What is expected: Write out the lines of the material below exactly, from the line with "1064x1148 pixels. How" to the line with "(x=137, y=1097)", including both of those lines and nothing else.

(Entries taken from a collection)
══════════════════════════════

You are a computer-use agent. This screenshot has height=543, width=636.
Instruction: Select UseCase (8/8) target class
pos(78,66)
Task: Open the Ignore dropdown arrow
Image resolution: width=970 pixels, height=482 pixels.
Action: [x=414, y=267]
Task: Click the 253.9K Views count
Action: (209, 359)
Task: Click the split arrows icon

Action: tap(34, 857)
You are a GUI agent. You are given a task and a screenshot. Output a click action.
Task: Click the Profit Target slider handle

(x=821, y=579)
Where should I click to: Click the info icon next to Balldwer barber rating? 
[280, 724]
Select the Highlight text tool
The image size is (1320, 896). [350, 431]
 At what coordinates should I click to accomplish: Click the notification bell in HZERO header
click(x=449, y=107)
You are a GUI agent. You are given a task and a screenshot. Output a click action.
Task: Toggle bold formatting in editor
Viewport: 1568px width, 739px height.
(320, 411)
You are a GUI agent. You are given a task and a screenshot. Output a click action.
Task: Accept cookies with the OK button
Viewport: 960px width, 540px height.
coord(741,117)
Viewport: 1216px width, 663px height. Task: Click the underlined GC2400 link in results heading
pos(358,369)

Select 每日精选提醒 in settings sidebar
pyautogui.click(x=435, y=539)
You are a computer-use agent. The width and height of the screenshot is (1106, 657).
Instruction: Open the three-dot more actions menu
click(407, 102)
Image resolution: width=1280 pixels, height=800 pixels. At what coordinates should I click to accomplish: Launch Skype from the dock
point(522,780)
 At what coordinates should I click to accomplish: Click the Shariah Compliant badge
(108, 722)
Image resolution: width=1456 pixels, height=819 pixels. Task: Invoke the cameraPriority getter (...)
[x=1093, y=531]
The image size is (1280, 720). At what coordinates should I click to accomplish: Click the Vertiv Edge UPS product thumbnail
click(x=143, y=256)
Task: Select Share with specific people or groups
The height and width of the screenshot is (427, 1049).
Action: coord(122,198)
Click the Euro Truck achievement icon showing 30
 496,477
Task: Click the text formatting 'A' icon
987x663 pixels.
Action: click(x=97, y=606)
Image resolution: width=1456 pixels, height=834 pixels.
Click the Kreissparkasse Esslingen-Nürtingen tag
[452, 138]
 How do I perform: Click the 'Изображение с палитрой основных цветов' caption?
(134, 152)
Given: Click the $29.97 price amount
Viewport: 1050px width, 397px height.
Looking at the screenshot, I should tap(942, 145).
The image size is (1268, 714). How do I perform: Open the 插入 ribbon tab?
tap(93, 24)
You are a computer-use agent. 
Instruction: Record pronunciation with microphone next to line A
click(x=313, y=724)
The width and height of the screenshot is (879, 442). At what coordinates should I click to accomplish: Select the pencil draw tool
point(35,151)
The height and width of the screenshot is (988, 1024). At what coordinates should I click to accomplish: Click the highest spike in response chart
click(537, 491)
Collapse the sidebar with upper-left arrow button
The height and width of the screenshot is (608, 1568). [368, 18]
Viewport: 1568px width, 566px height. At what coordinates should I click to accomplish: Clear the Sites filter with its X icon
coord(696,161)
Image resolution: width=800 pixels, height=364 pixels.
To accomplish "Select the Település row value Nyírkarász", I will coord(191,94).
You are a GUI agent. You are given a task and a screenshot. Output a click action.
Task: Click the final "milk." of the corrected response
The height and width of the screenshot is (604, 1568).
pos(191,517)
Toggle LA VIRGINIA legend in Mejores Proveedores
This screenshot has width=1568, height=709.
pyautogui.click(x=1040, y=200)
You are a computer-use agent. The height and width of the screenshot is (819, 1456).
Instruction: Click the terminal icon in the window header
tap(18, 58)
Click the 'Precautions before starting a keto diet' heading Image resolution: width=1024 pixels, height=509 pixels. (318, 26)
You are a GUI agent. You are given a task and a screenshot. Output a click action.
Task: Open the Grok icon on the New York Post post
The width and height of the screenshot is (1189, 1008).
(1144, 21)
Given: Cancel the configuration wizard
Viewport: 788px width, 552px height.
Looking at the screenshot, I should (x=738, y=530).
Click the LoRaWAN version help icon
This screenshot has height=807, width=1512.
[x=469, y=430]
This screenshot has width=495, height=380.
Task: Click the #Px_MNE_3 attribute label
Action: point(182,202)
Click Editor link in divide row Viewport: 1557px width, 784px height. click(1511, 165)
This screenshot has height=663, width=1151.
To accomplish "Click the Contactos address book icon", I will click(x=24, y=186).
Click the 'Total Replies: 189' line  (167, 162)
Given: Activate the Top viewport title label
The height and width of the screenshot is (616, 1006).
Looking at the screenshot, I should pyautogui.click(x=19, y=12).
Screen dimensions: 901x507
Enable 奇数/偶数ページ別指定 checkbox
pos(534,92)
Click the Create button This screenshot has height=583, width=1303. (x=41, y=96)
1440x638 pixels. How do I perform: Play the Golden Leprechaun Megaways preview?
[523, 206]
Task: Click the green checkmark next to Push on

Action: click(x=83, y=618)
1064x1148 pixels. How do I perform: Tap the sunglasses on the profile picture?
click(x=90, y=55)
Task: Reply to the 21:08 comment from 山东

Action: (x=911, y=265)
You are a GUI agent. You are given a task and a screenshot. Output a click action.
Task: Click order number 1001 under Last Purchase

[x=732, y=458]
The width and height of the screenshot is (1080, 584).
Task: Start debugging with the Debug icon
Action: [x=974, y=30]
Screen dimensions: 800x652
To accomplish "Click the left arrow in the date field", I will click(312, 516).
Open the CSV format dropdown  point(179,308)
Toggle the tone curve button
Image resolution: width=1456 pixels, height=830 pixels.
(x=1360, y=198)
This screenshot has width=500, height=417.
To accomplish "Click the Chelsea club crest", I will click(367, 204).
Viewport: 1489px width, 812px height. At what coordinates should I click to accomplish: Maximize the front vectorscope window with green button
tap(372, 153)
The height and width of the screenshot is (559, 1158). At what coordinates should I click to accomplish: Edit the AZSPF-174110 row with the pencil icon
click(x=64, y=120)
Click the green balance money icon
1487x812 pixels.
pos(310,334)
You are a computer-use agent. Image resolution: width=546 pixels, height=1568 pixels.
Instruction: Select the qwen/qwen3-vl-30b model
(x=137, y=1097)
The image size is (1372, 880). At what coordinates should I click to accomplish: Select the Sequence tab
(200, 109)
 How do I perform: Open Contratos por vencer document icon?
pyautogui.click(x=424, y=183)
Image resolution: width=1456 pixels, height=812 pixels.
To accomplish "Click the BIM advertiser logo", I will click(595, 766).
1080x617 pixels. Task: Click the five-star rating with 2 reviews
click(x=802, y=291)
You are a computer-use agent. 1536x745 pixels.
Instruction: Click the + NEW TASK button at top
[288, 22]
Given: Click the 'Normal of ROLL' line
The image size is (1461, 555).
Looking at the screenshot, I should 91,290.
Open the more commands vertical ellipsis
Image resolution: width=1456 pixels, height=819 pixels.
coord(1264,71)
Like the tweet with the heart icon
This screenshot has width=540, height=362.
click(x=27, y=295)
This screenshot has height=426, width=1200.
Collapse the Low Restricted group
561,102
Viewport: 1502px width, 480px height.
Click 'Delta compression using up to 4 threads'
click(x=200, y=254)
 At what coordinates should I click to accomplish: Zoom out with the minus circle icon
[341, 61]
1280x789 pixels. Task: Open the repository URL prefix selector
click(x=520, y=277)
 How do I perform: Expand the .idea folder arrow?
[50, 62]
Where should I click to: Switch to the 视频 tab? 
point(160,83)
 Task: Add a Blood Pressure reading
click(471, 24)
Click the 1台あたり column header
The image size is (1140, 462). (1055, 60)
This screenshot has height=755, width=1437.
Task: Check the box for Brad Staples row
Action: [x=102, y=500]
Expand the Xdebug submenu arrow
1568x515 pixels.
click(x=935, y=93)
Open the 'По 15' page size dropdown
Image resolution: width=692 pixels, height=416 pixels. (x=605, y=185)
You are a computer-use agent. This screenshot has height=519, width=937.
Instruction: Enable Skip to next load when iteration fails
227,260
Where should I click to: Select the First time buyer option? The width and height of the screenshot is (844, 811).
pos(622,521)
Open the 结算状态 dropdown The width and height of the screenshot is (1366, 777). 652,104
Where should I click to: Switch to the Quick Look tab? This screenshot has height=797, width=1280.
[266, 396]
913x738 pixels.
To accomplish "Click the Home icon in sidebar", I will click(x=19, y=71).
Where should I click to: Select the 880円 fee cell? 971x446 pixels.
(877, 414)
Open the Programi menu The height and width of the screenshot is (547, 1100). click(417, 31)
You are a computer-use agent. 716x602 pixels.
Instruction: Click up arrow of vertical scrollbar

══════════════════════════════

Expected answer:
1064x1148 pixels. How do I perform: Tap the sunglasses on the profile picture?
click(x=90, y=55)
Task: Reply to the 21:08 comment from 山东

Action: (x=911, y=265)
You are a GUI agent. You are given a task and a screenshot. Output a click action.
Task: Click order number 1001 under Last Purchase

[x=732, y=458]
The width and height of the screenshot is (1080, 584).
Task: Start debugging with the Debug icon
Action: [x=974, y=30]
Screen dimensions: 800x652
To accomplish "Click the left arrow in the date field", I will click(312, 516).
Open the CSV format dropdown  point(179,308)
Toggle the tone curve button
Image resolution: width=1456 pixels, height=830 pixels.
(x=1360, y=198)
This screenshot has width=500, height=417.
To accomplish "Click the Chelsea club crest", I will click(367, 204).
Viewport: 1489px width, 812px height. At what coordinates should I click to accomplish: Maximize the front vectorscope window with green button
tap(372, 153)
The height and width of the screenshot is (559, 1158). At what coordinates should I click to accomplish: Edit the AZSPF-174110 row with the pencil icon
click(x=64, y=120)
Click the green balance money icon
1487x812 pixels.
pos(310,334)
You are a computer-use agent. Image resolution: width=546 pixels, height=1568 pixels.
Instruction: Select the qwen/qwen3-vl-30b model
(x=137, y=1097)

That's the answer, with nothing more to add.